Ha, I'm from that generation of developers who have the mental model of what is actually happening on the hardware level when you run the program. Doesn't necesarilly mean I overoptimize or think about struct fields offsets or cache branching, but I do have this in my mental model and just can't unlearn it.
When I think about how many stuff needs to be moved in cpu/memory/io bus just to launch simple "Hello, World" in Java - I just cannot accept it. I do realize that for large programs that overhead is small, but still the JVM concept is something I want to avoid as much as possible. Plus the sheer scale of Java SDK and amount of legacy and complexity behind it exceeds my treshold of "avoiding complexity" by orders of magnitude.

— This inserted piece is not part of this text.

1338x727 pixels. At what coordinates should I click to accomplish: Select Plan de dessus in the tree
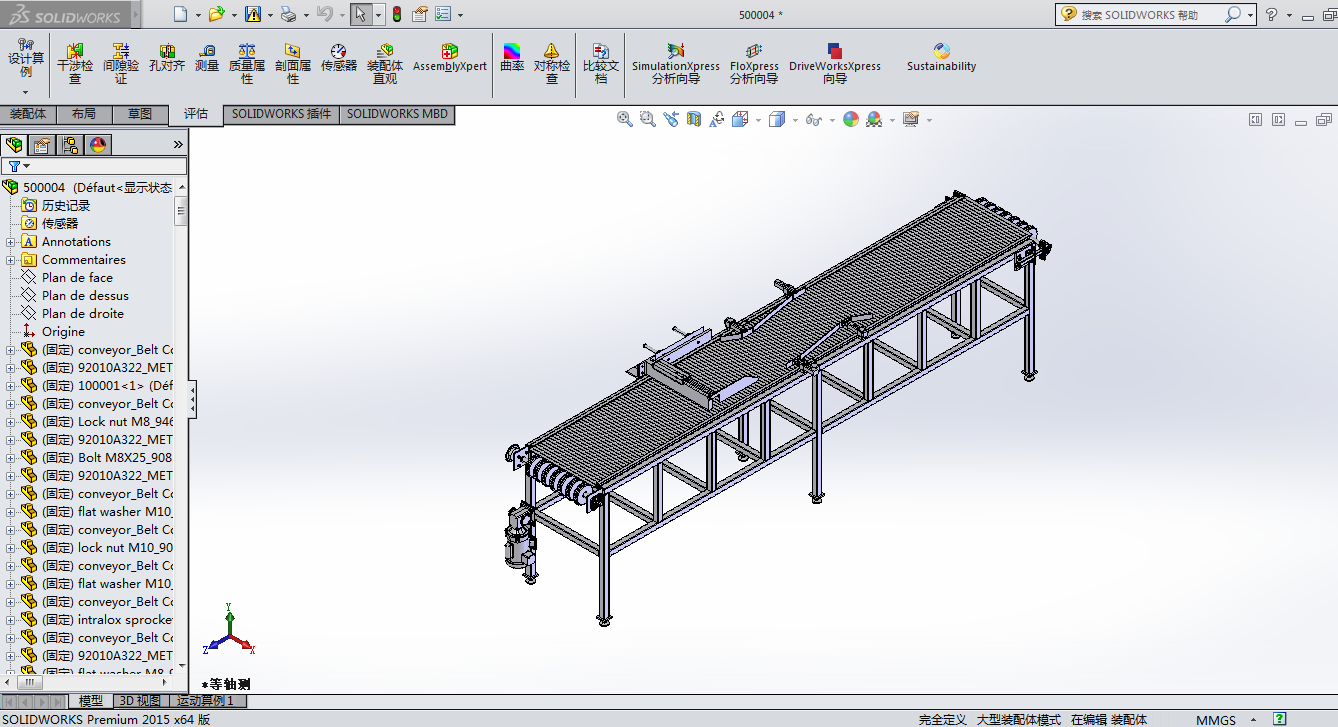[85, 296]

And the nail to the coffin of "no java" stance is, of course, experience with desktop Java applications. Consistenly the worst UX experience and performance I've seen in 25 years among desktop apps.

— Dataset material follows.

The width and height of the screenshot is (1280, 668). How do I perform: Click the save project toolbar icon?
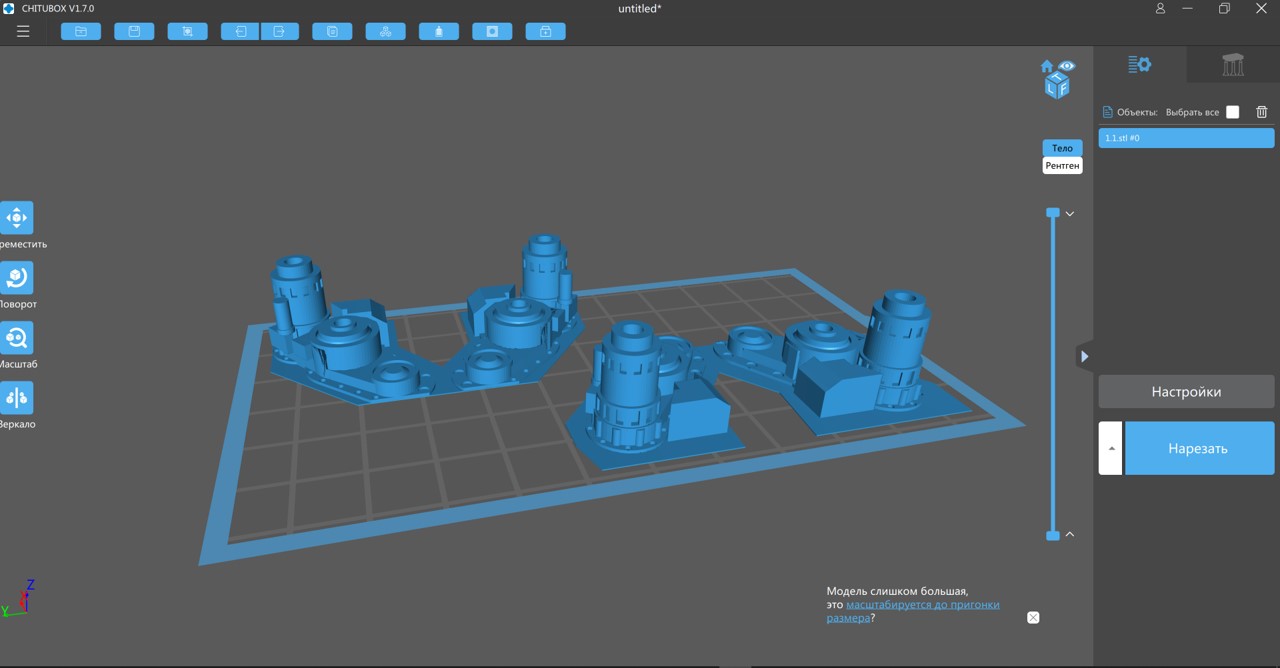click(x=134, y=31)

Don't remind me of desktop Java. What was that toolkit, swing(?) that was used in all the apps back in the day. PDFs have a special place in Hell, but Java desktop UXen deserve a whole special circle
When I think about how many stuff needs to be moved in cpu/memory/io bus just to launch simple "Hello, World" in Java - I just cannot accept it. I do realize that for large programs that overhead is small, but still the JVM concept is something I want to avoid as much as possible. Plus the sheer scale of Java SDK and amount of legacy and complexity behind it exceeds my treshold of "avoiding complexity" by orders of magnitude. And the nail to the coffin of "no java" stance is, of course, experience with desktop Java applications. Consistenly the worst UX experience and performance I've seen in 25 years among desktop apps.